Transcribe, without alteration, the line that includes "Select the timeframe" and each line after it until the records end, omitting all that precede it.
[SUPPLIED DATA — start]
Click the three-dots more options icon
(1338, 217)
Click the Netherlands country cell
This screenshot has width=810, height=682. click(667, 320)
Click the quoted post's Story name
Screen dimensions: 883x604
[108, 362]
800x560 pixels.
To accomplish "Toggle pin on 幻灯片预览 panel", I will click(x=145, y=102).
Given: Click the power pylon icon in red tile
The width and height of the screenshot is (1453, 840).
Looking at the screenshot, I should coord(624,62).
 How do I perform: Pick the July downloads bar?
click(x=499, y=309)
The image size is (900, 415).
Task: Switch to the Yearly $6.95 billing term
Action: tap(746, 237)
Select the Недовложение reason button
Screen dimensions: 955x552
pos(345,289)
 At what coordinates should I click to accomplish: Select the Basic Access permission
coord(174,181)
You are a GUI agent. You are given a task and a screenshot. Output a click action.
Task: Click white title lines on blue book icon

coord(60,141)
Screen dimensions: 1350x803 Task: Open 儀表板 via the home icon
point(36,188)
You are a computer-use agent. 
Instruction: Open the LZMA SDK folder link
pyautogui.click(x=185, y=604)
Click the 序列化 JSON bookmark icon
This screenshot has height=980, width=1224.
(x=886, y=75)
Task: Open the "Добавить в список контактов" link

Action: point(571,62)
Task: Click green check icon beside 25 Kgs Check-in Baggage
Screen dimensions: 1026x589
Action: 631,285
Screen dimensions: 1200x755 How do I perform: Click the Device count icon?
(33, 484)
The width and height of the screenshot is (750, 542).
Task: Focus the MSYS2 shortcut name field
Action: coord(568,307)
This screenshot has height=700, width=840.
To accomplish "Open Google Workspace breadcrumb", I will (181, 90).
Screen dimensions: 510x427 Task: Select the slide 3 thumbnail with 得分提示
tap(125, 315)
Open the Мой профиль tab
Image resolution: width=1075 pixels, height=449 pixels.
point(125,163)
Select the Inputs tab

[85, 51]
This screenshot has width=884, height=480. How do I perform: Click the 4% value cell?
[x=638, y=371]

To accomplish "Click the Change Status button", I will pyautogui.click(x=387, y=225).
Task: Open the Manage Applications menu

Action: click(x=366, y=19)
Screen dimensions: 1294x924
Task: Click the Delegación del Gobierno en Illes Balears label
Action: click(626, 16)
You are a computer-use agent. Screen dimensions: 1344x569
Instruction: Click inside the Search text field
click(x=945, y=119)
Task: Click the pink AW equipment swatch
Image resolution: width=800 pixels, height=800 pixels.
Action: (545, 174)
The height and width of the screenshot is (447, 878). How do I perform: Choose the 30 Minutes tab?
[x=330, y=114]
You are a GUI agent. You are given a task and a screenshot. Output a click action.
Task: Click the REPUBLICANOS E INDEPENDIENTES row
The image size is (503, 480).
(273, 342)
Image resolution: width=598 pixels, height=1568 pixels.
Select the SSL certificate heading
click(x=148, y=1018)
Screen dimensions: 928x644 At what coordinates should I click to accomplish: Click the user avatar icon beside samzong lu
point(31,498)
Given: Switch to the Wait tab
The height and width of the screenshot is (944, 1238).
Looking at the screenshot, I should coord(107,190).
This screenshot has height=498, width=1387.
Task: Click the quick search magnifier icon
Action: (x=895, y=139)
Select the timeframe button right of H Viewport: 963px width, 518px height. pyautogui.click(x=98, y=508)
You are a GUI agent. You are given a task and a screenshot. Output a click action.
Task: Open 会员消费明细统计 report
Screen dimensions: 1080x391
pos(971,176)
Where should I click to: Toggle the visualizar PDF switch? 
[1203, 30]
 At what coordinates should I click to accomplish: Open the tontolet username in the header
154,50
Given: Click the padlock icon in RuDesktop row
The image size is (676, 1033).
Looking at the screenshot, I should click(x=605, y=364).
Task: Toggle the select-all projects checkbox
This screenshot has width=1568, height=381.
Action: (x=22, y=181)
[SUPPLIED DATA — finish]
ANSWER SPACE ▸
Select the timeframe button right of H Viewport: 963px width, 518px height. pyautogui.click(x=98, y=508)
You are a GUI agent. You are given a task and a screenshot. Output a click action.
Task: Open 会员消费明细统计 report
Screen dimensions: 1080x391
pos(971,176)
Where should I click to: Toggle the visualizar PDF switch? 
[1203, 30]
 At what coordinates should I click to accomplish: Open the tontolet username in the header
154,50
Given: Click the padlock icon in RuDesktop row
The image size is (676, 1033).
Looking at the screenshot, I should click(x=605, y=364).
Task: Toggle the select-all projects checkbox
This screenshot has width=1568, height=381.
Action: (x=22, y=181)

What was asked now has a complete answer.